Today, the question is where to put all the logic that grabs data from multiple sources and makes it useful for an application. If you put it in the application, the application becomes more complex, less efficient, and lots of code is duplicated. Dataware is a better choice. Dataware is an abstraction layer that allows data to be managed as a first-class enterprise resource decoupled from any other dependencies. Dataware effectively handles the diversity of data types, data access, and ecosystem tools needed to manage data as an enterprise resource, regardless of the underlying infrastructure and location.
Persistent data has a different life cycle than the applications that rely on it. It’s called persistent for a reason — it must persist and exist outside applications.

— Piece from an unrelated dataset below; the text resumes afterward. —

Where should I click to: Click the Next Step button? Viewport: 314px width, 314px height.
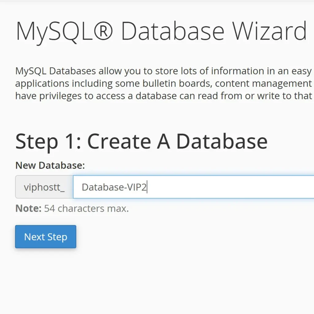pos(46,237)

With today’s applications and the tasks required of them, much of the work of integrating and retrieving data has to occur at the persistence layer. Ideally, the persistence layer should be a platform that manages data integration and persistence for many applications and allows applications to communicate with one another. That is exactly what dataware enables. In this model, dataware becomes the new persistence layer in the application stack that replaces direct access to the database. Making this shift will have a dramatic impact on application development.
When you look at most applications in enterprises, you find it’s rare that the data for the application comes from a single repository. Usually, applications are using data from many underlying systems. These systems are systems of record that provide the fundamental truths of the enterprise, and the application essentially takes bits of new data, integrates it with all sources of truth, presents it for use through automation or user experience, and then creates new data in that process and writes any changes to that data back into the repositories.
What’s interesting about this structure is it assumes a lot of data integration must take place. That integration simply should not occur in the application itself, for both complexity and efficiency reasons. Thus, what dataware does is act as an intermediary layer that presents the data the application needs in the form it needs it.
With dataware, data integration can occur across applications. Dataware does this job once and presents those objects to the applications. It can also integrate or create new objects for the application. Under the dataware model, the application handles the smallest amount of integration possible. Access to all repositories is handled with a unified approach or API that allows for real-time analytics and processing. A global namespace ensures access to the latest data no matter where the application is running. Multi-tenancy is required for security as well as to ensure consistency and real-time synchronization across enterprise, without contention for accessing the same data at the same time.
New applications can therefore start with most integration done and can add new objects if needed. This type of data availability reduces the complexity of existing applications and accelerates the pace of creating new ones.